Assigned task — Go to the line in the entries below that holds "В Адыгее за" and repeat exactly from there through the line that holds "В Германии пришли", inclusive.

━━━━━ Record extracts ━━━━━

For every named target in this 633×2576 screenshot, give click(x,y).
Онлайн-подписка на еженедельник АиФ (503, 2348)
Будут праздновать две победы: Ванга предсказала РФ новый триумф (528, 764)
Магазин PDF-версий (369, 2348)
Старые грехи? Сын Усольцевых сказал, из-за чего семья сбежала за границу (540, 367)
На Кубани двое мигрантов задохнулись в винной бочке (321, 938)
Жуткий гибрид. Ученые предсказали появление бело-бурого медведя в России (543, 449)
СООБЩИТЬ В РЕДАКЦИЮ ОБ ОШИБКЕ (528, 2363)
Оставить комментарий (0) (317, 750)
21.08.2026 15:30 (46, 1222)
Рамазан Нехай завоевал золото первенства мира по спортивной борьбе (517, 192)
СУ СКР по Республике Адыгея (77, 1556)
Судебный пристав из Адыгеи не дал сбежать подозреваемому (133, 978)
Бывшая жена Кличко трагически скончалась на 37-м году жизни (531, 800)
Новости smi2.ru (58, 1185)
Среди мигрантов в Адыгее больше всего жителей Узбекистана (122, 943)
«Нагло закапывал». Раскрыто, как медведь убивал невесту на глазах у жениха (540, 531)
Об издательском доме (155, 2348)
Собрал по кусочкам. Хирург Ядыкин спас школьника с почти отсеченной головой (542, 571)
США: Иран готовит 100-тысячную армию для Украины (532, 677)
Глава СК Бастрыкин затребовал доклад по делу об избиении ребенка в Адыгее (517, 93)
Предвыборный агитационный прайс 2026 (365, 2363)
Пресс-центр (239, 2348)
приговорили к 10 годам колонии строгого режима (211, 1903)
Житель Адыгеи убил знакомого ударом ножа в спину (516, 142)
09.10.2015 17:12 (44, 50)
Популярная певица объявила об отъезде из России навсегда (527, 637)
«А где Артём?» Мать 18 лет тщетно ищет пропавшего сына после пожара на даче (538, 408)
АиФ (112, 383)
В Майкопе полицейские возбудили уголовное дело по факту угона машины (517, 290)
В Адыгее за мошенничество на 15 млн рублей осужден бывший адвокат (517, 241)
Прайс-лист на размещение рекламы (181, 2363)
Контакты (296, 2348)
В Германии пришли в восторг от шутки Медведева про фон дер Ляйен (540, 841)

━━━━━
━━━━━ Record extracts ━━━━━

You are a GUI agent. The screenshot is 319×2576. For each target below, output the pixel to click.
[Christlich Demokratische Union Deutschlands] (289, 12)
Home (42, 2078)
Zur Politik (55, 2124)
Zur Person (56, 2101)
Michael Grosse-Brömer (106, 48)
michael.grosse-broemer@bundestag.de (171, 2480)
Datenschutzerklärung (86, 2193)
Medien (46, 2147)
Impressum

━━━━━

Response to this task —
В Адыгее за мошенничество на 15 млн рублей осужден бывший адвокат (517, 241)
Прайс-лист на размещение рекламы (181, 2363)
Контакты (296, 2348)
В Германии пришли в восторг от шутки Медведева про фон дер Ляйен (540, 841)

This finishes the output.